Directions for this task: Sort through the entries below and pull out lines containing the word "agent".

Data to process:
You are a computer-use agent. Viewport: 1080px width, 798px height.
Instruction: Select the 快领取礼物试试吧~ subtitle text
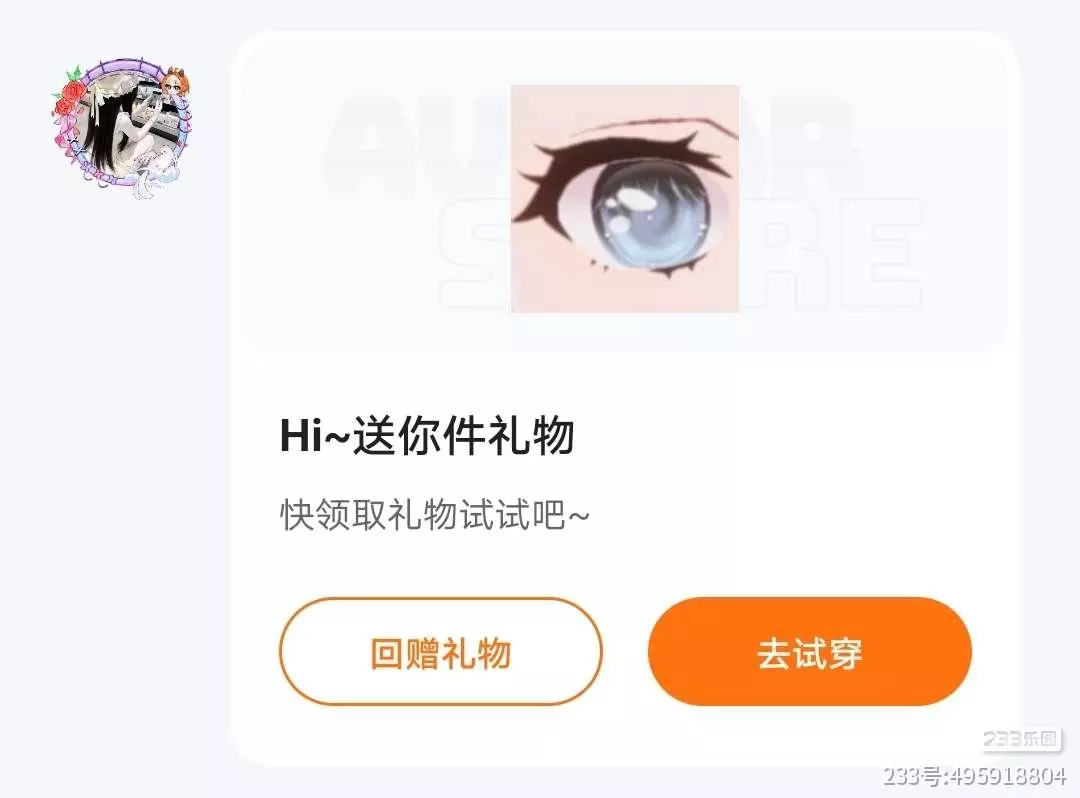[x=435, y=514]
--
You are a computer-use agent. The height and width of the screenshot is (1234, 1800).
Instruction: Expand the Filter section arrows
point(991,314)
==
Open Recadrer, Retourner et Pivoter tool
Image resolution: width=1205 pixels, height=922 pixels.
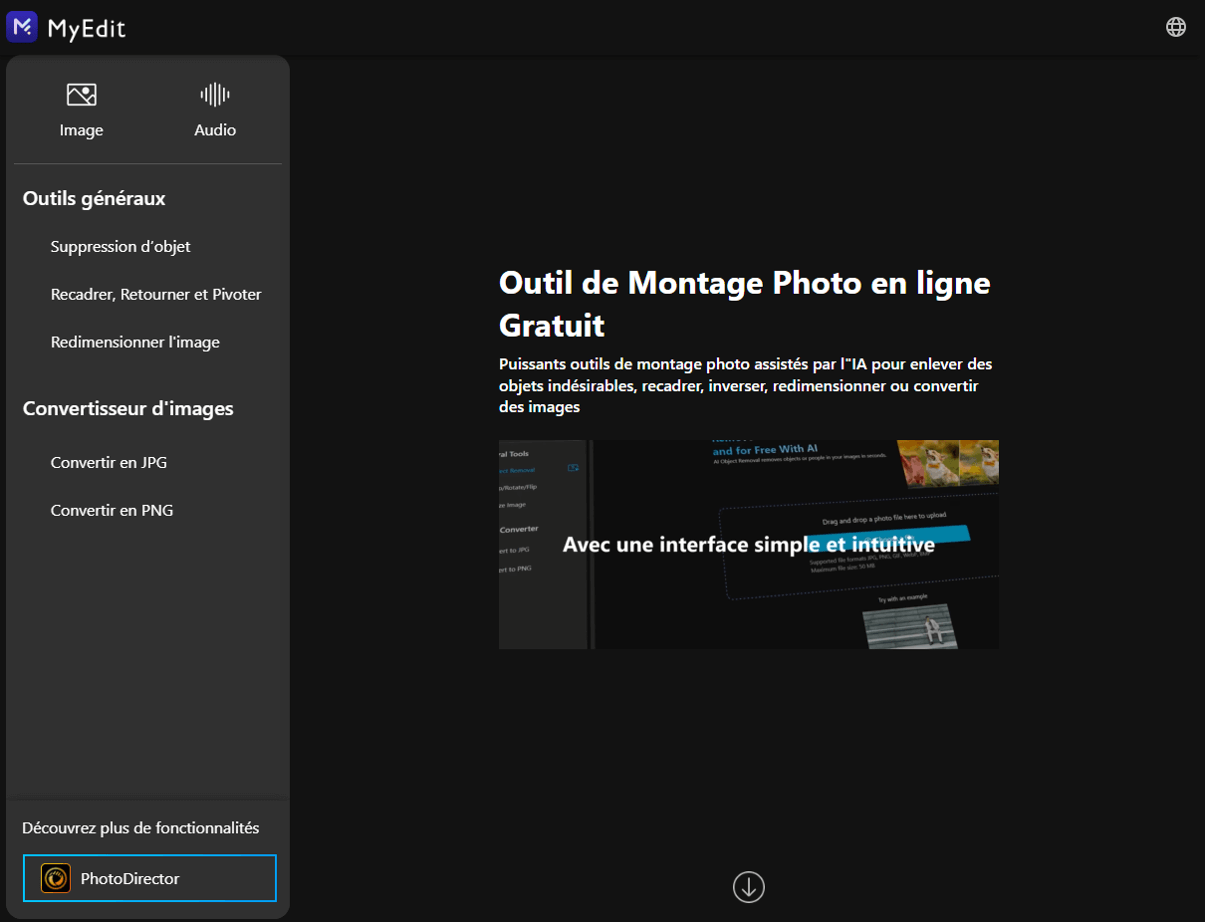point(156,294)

Written answer:
You are a computer-use agent. Viewport: 1080px width, 798px height.
You are a computer-use agent. The height and width of the screenshot is (1234, 1800).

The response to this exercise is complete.